Below are some records. Set down exactly the line holding "Viewport: 627px width, 334px" and every later line through the end, omitting the pictures.

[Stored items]
++++++++++++++++++++
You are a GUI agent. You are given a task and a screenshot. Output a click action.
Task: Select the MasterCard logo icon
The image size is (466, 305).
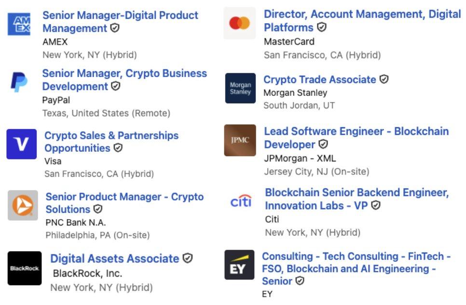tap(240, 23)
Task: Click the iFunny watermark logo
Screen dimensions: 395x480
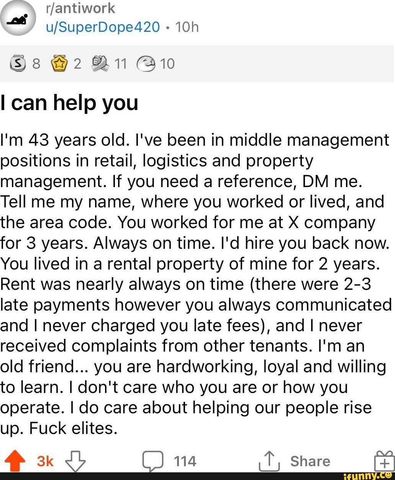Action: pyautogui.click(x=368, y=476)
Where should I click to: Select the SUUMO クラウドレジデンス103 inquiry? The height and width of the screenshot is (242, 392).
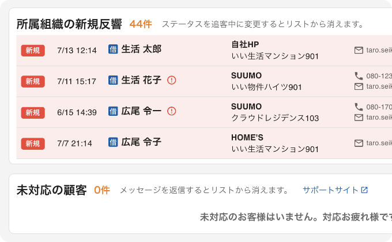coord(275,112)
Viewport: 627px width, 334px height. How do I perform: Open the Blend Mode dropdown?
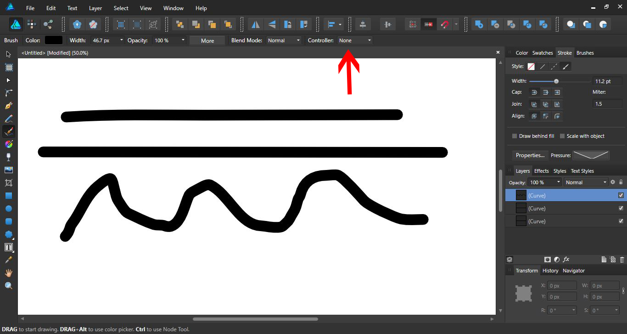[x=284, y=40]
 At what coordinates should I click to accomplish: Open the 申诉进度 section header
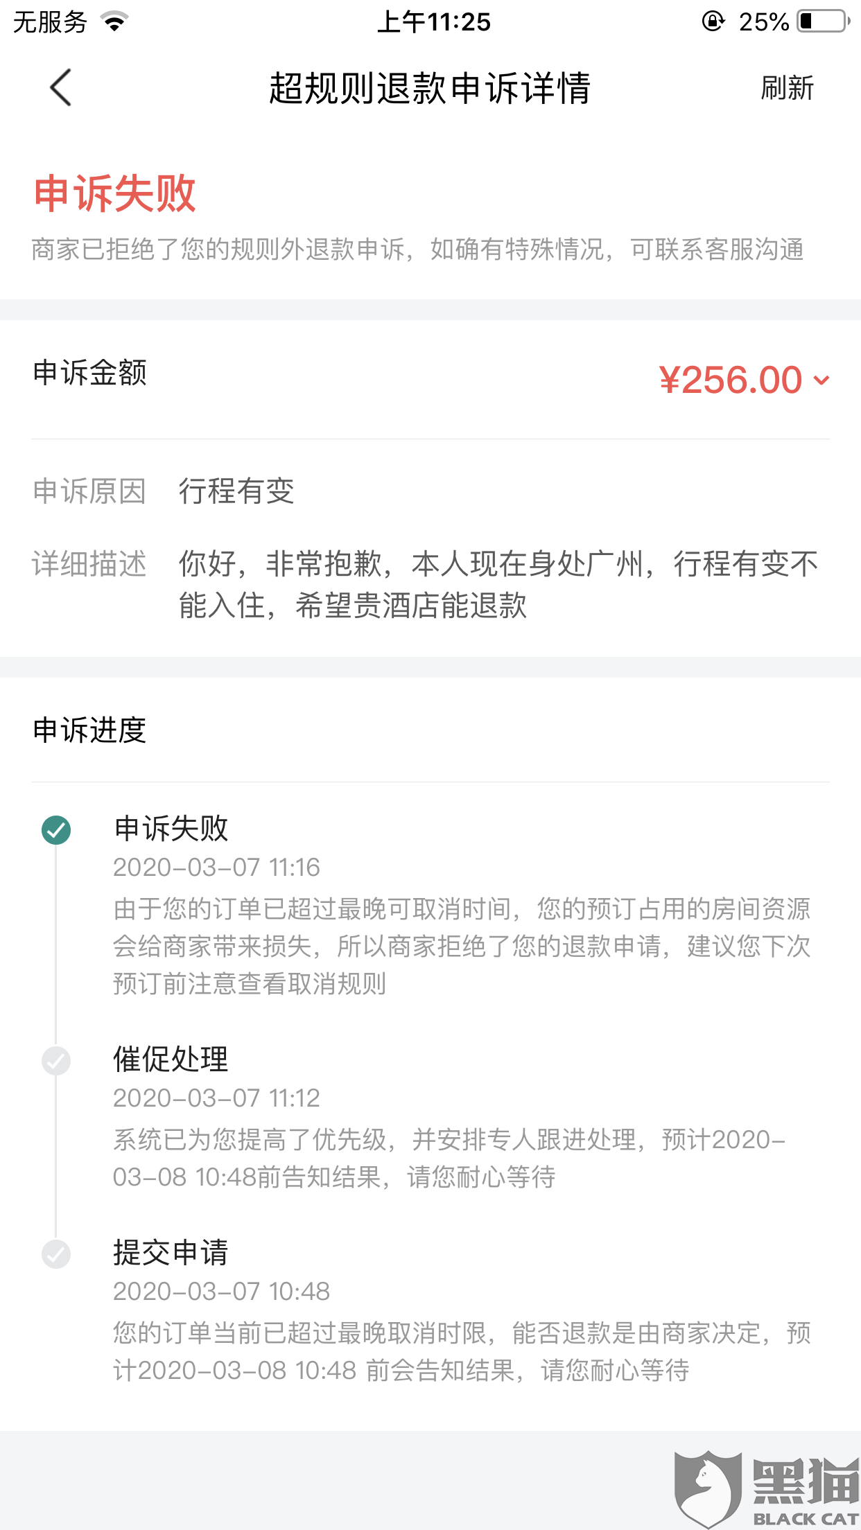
++++++++++++++++++++
> _RESULT_
Viewport: 627px width, 334px height. How do I perform: Open the Blend Mode dropdown?
[x=284, y=40]
 At what coordinates should I click to accomplish: Open the 申诉进度 section header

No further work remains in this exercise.